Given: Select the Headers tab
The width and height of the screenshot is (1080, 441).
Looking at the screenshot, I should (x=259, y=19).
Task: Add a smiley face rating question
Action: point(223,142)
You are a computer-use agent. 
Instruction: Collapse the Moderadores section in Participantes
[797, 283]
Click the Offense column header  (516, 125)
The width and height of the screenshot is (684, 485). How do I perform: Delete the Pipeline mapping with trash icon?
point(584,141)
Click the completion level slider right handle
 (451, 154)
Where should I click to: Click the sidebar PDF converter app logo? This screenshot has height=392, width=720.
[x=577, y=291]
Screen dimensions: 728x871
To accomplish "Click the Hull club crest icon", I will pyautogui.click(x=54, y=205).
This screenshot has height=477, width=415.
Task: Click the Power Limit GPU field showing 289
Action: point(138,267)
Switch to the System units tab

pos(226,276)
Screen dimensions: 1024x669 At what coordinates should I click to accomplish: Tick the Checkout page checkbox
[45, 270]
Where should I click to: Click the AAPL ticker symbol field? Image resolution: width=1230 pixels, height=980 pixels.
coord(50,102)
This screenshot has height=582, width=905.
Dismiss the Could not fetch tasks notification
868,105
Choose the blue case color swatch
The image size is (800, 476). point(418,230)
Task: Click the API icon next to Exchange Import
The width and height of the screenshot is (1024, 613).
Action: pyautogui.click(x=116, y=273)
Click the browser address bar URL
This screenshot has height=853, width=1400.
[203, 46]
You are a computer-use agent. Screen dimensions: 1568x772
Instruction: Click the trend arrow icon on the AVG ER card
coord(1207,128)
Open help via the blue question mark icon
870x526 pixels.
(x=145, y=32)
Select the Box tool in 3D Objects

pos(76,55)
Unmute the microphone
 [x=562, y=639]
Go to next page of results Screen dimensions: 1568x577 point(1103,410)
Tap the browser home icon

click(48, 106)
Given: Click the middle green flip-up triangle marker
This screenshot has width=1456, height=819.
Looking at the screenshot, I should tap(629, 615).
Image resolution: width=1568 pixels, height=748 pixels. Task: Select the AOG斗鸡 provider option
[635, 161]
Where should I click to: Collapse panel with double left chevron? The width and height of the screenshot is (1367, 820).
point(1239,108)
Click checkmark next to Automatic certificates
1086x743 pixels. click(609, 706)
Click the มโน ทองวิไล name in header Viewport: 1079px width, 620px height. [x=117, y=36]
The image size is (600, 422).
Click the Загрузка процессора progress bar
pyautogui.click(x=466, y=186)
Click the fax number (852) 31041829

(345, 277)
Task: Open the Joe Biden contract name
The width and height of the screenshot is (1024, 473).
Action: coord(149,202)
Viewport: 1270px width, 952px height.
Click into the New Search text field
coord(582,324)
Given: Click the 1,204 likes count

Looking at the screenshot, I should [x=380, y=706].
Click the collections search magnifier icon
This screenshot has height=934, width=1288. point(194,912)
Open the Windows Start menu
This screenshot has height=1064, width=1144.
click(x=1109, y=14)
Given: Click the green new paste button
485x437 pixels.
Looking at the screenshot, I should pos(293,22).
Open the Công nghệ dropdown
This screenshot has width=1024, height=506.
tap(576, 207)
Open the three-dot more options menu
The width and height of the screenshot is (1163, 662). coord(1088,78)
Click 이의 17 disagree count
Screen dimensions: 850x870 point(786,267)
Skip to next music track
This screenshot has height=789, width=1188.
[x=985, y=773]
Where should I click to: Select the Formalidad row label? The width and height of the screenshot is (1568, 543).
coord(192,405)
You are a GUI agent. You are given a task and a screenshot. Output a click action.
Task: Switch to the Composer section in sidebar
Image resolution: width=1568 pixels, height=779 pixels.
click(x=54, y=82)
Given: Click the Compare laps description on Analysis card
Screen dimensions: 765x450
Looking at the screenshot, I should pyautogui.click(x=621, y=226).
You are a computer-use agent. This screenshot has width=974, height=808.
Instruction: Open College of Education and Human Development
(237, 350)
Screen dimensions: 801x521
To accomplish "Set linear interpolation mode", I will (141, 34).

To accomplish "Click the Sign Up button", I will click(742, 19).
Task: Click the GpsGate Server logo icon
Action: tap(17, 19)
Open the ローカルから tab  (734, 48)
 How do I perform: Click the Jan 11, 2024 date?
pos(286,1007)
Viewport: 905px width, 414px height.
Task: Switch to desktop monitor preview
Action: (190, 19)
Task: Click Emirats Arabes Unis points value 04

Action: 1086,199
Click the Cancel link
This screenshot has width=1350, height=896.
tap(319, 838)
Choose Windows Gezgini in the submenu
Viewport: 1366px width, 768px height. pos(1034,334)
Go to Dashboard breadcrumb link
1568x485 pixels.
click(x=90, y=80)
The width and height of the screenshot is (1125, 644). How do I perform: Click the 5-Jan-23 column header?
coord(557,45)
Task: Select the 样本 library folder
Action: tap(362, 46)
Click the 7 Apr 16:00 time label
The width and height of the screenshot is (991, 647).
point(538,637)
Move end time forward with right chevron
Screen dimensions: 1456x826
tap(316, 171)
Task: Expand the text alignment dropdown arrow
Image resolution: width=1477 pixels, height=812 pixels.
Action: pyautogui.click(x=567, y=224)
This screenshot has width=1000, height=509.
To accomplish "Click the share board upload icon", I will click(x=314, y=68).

——

_Stated goal:_
Output these rows again verbatim, every line of them.

_Answer to the problem:_
Given: Select the Headers tab
The width and height of the screenshot is (1080, 441).
Looking at the screenshot, I should (x=259, y=19).
Task: Add a smiley face rating question
Action: point(223,142)
You are a computer-use agent. 
Instruction: Collapse the Moderadores section in Participantes
[797, 283]
Click the Offense column header  (516, 125)
The width and height of the screenshot is (684, 485). How do I perform: Delete the Pipeline mapping with trash icon?
point(584,141)
Click the completion level slider right handle
 (451, 154)
Where should I click to: Click the sidebar PDF converter app logo? This screenshot has height=392, width=720.
[x=577, y=291]
Screen dimensions: 728x871
To accomplish "Click the Hull club crest icon", I will pyautogui.click(x=54, y=205).
This screenshot has height=477, width=415.
Task: Click the Power Limit GPU field showing 289
Action: point(138,267)
Switch to the System units tab

pos(226,276)
Screen dimensions: 1024x669 At what coordinates should I click to accomplish: Tick the Checkout page checkbox
[45, 270]
Where should I click to: Click the AAPL ticker symbol field? Image resolution: width=1230 pixels, height=980 pixels.
coord(50,102)
This screenshot has height=582, width=905.
Dismiss the Could not fetch tasks notification
868,105
Choose the blue case color swatch
The image size is (800, 476). point(418,230)
Task: Click the API icon next to Exchange Import
The width and height of the screenshot is (1024, 613).
Action: pyautogui.click(x=116, y=273)
Click the browser address bar URL
This screenshot has height=853, width=1400.
[203, 46]
You are a computer-use agent. Screen dimensions: 1568x772
Instruction: Click the trend arrow icon on the AVG ER card
coord(1207,128)
Open help via the blue question mark icon
870x526 pixels.
(x=145, y=32)
Select the Box tool in 3D Objects

pos(76,55)
Unmute the microphone
 [x=562, y=639]
Go to next page of results Screen dimensions: 1568x577 point(1103,410)
Tap the browser home icon

click(48, 106)
Given: Click the middle green flip-up triangle marker
This screenshot has width=1456, height=819.
Looking at the screenshot, I should tap(629, 615).
Image resolution: width=1568 pixels, height=748 pixels. Task: Select the AOG斗鸡 provider option
[635, 161]
Where should I click to: Collapse panel with double left chevron? The width and height of the screenshot is (1367, 820).
point(1239,108)
Click checkmark next to Automatic certificates
1086x743 pixels. click(609, 706)
Click the มโน ทองวิไล name in header Viewport: 1079px width, 620px height. [x=117, y=36]
The image size is (600, 422).
Click the Загрузка процессора progress bar
pyautogui.click(x=466, y=186)
Click the fax number (852) 31041829

(345, 277)
Task: Open the Joe Biden contract name
The width and height of the screenshot is (1024, 473).
Action: coord(149,202)
Viewport: 1270px width, 952px height.
Click into the New Search text field
coord(582,324)
Given: Click the 1,204 likes count

Looking at the screenshot, I should [x=380, y=706].
Click the collections search magnifier icon
This screenshot has height=934, width=1288. point(194,912)
Open the Windows Start menu
This screenshot has height=1064, width=1144.
click(x=1109, y=14)
Given: Click the green new paste button
485x437 pixels.
Looking at the screenshot, I should pos(293,22).
Open the Công nghệ dropdown
This screenshot has width=1024, height=506.
tap(576, 207)
Open the three-dot more options menu
The width and height of the screenshot is (1163, 662). coord(1088,78)
Click 이의 17 disagree count
Screen dimensions: 850x870 point(786,267)
Skip to next music track
This screenshot has height=789, width=1188.
[x=985, y=773]
Where should I click to: Select the Formalidad row label? The width and height of the screenshot is (1568, 543).
coord(192,405)
You are a GUI agent. You are given a task and a screenshot. Output a click action.
Task: Switch to the Composer section in sidebar
Image resolution: width=1568 pixels, height=779 pixels.
click(x=54, y=82)
Given: Click the Compare laps description on Analysis card
Screen dimensions: 765x450
Looking at the screenshot, I should pyautogui.click(x=621, y=226).
You are a computer-use agent. This screenshot has width=974, height=808.
Instruction: Open College of Education and Human Development
(237, 350)
Screen dimensions: 801x521
To accomplish "Set linear interpolation mode", I will (141, 34).

To accomplish "Click the Sign Up button", I will click(742, 19).
Task: Click the GpsGate Server logo icon
Action: tap(17, 19)
Open the ローカルから tab  (734, 48)
 How do I perform: Click the Jan 11, 2024 date?
pos(286,1007)
Viewport: 905px width, 414px height.
Task: Switch to desktop monitor preview
Action: (190, 19)
Task: Click Emirats Arabes Unis points value 04

Action: 1086,199
Click the Cancel link
This screenshot has width=1350, height=896.
tap(319, 838)
Choose Windows Gezgini in the submenu
Viewport: 1366px width, 768px height. pos(1034,334)
Go to Dashboard breadcrumb link
1568x485 pixels.
click(x=90, y=80)
The width and height of the screenshot is (1125, 644). How do I perform: Click the 5-Jan-23 column header?
coord(557,45)
Task: Select the 样本 library folder
Action: tap(362, 46)
Click the 7 Apr 16:00 time label
The width and height of the screenshot is (991, 647).
point(538,637)
Move end time forward with right chevron
Screen dimensions: 1456x826
tap(316, 171)
Task: Expand the text alignment dropdown arrow
Image resolution: width=1477 pixels, height=812 pixels.
Action: pyautogui.click(x=567, y=224)
This screenshot has width=1000, height=509.
To accomplish "Click the share board upload icon", I will click(x=314, y=68).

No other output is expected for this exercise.